Interactions between hyperglycemia and hypoxia: implications for diabetic retinopathy.

Author information

1
Stereological Research and Electron Microscopical Laboratory, University of Aarhus, Denmark. jrw@pathology.wustl.edu.

Abstract

The primary aim of these experiments was to assess in vitro effects of hyperglycemia (30 mmol/l glucose) and hypoxia (Po(2) = 36 torr) of 2-h duration, separately and in combination, on cytosolic and mitochondrial free NADH (NADHc and NADHm, respectively) in retinas from normal rats. NADH is the major carrier of electrons and protons that fuel ATP synthesis and several metabolic pathways linked to diabetic complications. Hyperglycemia and hypoxia increase free NADHc by different mechanisms that are additive. Hyperglycemia increases transfer of electrons and protons from sorbitol to NAD(+)c, reducing it to NADHc, but does not increase NADHm. Hypoxia increases NADHm by inhibiting its oxidation. Electrons and protons accumulating in NADHm restrain transfer of electrons and protons from NADHc to NAD(+)m via the malate-aspartate electron shuttle. Hyperglycemia and hypoxia also increase glycolysis by different mechanisms that are additive, and hyperglycemia increases ATP levels in hypoxic and in aerobic retinas.

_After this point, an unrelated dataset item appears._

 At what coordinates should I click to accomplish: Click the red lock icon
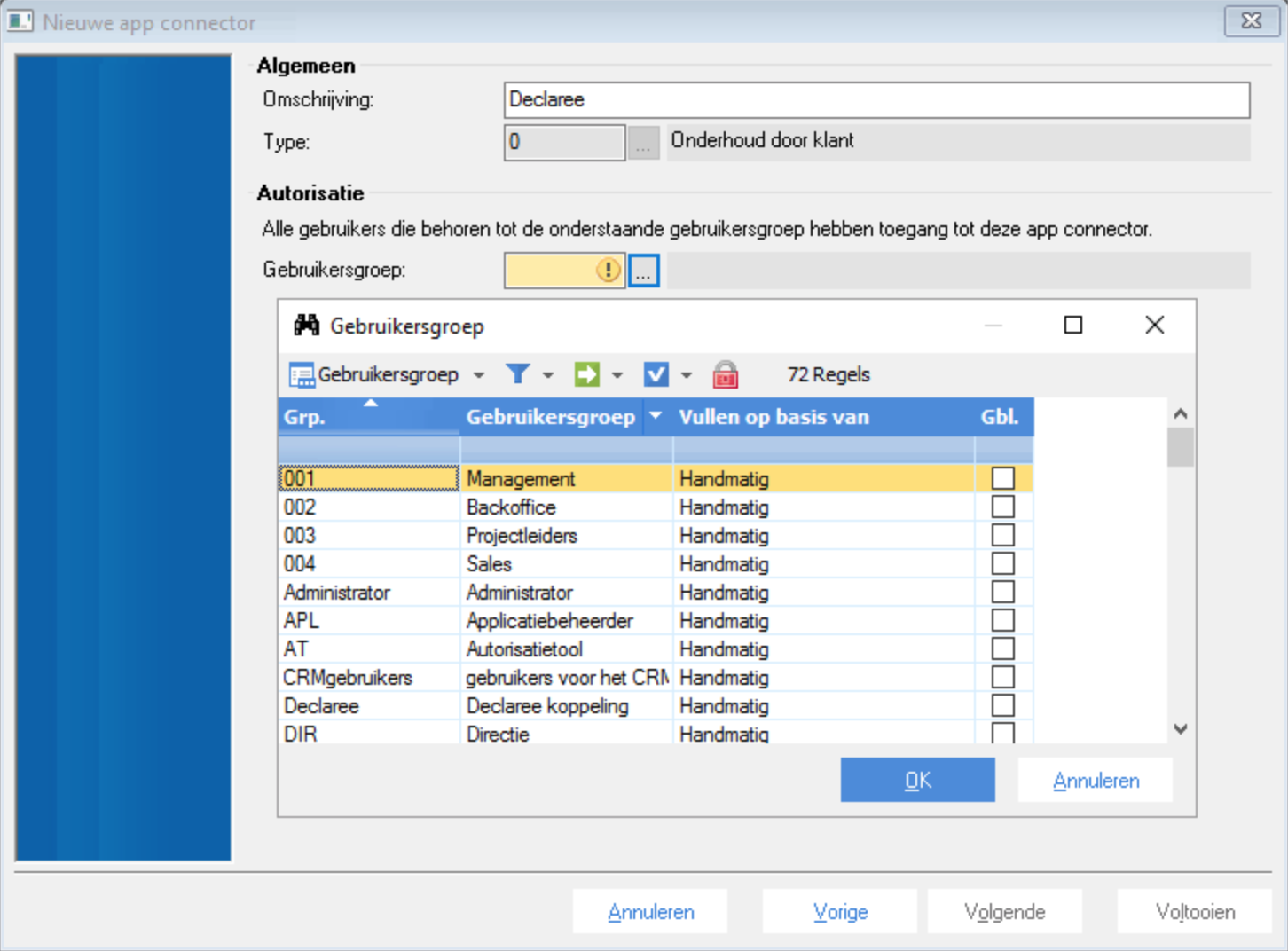pyautogui.click(x=726, y=374)
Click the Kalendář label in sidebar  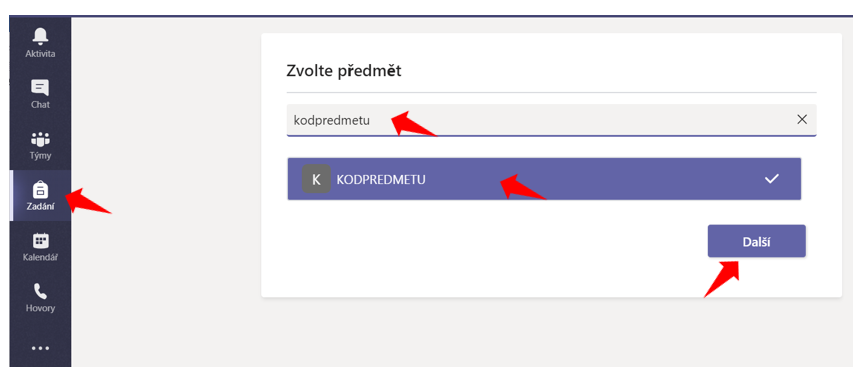[x=40, y=257]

The additive effects of hyperglycemia and hypoxia on accumulation of electrons and protons in a common pool of free NADHc confirm the test hypothesis and the potential of a combination of these two risk factors to accelerate the onset and progression of diabetic retinopathy (and other complications of diabetes) by augmenting metabolic pathways fueled by free NADHc.

PMID:
15504974
DOI:
10.2337/diabetes.53.11.2931
[Indexed for MEDLINE]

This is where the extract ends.